• **WHAT YOU WILL DO**
Only lines holding the word "beside" are needed; copy each of them from the material.

• **DATA EXCERPTS**
=== Begin Enclosure ===

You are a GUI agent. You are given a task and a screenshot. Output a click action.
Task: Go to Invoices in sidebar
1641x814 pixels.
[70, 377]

=== End Enclosure ===
=== Begin Enclosure ===

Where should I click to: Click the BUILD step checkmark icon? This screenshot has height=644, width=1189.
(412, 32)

=== End Enclosure ===
=== Begin Enclosure ===

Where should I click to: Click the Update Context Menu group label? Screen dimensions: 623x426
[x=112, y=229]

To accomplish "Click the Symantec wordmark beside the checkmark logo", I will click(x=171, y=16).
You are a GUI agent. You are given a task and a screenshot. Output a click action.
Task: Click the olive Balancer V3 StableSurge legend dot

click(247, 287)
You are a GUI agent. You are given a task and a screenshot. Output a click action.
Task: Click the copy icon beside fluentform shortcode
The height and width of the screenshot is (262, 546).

=== End Enclosure ===

• **OUTPUT BELOW**
To accomplish "Click the Symantec wordmark beside the checkmark logo", I will click(x=171, y=16).
Task: Click the copy icon beside fluentform shortcode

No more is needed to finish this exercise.